(Provided data)
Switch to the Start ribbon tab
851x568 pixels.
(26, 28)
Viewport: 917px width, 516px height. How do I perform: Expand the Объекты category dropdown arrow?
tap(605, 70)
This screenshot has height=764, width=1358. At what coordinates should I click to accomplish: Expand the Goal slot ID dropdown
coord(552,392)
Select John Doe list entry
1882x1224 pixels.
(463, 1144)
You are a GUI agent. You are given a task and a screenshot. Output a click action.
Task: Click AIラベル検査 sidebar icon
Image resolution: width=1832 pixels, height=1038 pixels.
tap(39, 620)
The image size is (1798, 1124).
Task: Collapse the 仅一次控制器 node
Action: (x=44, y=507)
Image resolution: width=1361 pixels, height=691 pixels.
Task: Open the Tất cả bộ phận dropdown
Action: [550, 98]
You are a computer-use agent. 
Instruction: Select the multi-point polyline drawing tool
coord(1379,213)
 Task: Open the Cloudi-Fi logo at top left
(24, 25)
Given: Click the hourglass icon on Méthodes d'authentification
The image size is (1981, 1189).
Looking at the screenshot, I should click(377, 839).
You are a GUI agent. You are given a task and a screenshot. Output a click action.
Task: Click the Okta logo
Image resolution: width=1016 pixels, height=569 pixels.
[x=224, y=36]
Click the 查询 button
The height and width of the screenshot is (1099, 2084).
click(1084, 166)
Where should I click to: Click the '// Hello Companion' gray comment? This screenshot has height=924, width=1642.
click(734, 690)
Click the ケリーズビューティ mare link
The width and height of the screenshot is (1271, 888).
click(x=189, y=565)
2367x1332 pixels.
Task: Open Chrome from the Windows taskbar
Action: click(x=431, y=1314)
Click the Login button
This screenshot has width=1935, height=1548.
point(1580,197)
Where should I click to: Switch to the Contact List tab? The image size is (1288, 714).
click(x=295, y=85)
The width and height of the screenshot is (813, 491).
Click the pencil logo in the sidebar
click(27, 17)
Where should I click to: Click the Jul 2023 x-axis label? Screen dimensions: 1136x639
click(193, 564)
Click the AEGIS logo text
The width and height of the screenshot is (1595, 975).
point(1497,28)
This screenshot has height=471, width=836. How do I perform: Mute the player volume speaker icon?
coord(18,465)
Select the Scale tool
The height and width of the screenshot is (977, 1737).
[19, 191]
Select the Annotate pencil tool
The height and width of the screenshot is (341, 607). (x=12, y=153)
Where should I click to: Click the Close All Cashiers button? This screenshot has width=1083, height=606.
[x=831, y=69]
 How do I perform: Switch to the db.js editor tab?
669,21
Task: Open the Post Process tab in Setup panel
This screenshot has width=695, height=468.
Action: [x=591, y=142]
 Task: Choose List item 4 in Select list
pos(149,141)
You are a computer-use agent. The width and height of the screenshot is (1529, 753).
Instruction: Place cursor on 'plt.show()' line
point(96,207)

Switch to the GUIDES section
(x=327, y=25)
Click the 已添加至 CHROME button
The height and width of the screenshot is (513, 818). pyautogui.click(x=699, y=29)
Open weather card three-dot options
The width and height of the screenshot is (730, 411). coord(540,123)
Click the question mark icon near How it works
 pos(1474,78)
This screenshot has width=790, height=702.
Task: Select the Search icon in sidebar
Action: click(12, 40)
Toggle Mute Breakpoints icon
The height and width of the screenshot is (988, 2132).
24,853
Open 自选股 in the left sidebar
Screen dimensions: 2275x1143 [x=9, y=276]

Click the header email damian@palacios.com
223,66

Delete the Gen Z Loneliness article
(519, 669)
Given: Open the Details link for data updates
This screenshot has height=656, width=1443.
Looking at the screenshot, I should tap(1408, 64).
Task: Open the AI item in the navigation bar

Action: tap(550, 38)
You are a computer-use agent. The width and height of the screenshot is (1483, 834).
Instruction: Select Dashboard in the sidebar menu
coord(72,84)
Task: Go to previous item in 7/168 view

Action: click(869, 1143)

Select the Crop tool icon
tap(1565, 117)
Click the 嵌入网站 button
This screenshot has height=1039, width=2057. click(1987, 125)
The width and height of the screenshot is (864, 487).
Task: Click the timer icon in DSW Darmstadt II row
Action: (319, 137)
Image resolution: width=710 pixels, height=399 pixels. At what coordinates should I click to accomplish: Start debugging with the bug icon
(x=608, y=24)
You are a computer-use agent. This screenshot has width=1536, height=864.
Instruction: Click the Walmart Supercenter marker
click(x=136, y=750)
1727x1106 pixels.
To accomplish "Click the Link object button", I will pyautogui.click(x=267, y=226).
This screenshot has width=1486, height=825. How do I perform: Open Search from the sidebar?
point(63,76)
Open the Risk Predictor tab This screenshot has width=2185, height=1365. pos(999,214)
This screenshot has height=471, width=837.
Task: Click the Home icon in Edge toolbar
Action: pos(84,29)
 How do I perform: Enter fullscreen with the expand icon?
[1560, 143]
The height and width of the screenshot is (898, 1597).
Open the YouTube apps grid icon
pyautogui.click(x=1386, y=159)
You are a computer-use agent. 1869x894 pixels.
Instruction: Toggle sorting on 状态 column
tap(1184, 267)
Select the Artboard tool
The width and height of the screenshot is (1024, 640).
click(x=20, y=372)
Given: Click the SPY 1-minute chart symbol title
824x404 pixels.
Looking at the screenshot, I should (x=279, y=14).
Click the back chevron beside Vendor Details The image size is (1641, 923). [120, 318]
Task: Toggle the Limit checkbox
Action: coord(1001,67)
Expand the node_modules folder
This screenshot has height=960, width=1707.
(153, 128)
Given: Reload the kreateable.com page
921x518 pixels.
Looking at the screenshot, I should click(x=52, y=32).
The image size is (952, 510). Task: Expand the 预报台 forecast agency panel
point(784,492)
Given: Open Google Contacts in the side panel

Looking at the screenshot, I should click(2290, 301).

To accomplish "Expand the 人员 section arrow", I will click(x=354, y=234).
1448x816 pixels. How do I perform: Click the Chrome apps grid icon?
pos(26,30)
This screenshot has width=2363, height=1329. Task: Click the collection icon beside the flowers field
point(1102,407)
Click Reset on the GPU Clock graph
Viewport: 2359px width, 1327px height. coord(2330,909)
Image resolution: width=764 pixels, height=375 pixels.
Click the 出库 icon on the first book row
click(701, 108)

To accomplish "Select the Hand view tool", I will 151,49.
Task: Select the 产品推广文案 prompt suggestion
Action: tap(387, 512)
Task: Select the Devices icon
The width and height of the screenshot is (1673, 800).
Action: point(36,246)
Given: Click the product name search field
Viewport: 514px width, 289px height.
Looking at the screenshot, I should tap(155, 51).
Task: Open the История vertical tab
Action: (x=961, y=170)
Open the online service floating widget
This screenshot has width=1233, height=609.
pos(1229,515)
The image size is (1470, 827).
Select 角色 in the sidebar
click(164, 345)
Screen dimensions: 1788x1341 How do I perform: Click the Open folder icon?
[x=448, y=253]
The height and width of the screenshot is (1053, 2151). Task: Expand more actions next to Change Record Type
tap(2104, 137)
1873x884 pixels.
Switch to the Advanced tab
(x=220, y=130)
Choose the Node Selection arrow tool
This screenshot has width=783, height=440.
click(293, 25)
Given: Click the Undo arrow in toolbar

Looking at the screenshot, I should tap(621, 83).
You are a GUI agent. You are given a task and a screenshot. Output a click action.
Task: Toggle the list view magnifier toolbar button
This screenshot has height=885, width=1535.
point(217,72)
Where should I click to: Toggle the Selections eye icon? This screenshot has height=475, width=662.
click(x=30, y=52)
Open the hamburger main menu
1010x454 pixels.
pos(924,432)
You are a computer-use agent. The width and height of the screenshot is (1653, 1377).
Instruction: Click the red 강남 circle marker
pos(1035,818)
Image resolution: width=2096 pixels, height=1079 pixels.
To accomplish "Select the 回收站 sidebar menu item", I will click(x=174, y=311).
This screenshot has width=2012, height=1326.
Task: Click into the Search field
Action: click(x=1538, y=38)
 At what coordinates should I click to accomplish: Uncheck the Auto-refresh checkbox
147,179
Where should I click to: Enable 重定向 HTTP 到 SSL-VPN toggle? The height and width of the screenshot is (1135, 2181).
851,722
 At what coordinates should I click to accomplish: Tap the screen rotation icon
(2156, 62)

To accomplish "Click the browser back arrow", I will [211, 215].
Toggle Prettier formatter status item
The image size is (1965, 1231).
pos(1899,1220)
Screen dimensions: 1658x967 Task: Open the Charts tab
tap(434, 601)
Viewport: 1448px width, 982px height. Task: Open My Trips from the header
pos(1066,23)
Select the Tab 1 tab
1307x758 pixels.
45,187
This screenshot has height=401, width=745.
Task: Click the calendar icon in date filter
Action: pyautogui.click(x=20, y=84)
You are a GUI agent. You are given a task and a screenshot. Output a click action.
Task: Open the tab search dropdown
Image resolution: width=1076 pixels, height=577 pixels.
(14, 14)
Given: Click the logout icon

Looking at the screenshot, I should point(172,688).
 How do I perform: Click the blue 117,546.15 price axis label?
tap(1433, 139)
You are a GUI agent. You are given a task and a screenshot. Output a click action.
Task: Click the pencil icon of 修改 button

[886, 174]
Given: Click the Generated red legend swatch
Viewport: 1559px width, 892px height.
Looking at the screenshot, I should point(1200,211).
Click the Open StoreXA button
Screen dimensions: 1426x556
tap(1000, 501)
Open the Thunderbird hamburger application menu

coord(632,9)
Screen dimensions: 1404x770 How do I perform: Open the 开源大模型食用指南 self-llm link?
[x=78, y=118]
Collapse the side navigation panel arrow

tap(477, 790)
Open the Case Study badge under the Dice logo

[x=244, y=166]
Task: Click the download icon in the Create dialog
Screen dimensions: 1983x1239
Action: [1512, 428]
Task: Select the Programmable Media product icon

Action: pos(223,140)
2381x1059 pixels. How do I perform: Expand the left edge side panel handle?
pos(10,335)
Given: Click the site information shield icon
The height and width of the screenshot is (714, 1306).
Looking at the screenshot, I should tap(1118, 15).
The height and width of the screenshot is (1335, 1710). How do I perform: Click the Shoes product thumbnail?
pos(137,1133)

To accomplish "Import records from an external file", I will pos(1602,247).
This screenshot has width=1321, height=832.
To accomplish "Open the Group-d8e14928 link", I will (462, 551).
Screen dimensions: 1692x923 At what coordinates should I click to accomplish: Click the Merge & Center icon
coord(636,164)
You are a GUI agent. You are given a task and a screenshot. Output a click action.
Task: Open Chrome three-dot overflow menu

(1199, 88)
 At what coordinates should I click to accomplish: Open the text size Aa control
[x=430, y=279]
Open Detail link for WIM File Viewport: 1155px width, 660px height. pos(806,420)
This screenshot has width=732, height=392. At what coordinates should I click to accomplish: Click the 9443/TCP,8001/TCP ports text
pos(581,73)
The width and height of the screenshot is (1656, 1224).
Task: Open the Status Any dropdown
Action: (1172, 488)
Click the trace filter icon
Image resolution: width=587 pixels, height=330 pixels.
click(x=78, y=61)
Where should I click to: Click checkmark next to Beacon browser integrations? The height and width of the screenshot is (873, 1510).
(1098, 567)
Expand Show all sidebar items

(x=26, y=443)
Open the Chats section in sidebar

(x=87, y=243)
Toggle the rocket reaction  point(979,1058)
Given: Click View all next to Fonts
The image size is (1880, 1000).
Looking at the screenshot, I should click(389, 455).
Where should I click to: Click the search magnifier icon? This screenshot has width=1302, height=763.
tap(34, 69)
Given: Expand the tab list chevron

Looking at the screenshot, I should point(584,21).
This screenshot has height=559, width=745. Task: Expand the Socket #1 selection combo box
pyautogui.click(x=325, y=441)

(Problem to solve) Take the line with "Toggle the rocket" and every line after it in the data, and please reproduce them exactly, leaving out all other lines.

(Output for this task)
Toggle the rocket reaction  point(979,1058)
Given: Click View all next to Fonts
The image size is (1880, 1000).
Looking at the screenshot, I should click(389, 455).
Where should I click to: Click the search magnifier icon? This screenshot has width=1302, height=763.
tap(34, 69)
Given: Expand the tab list chevron

Looking at the screenshot, I should point(584,21).
This screenshot has height=559, width=745. Task: Expand the Socket #1 selection combo box
pyautogui.click(x=325, y=441)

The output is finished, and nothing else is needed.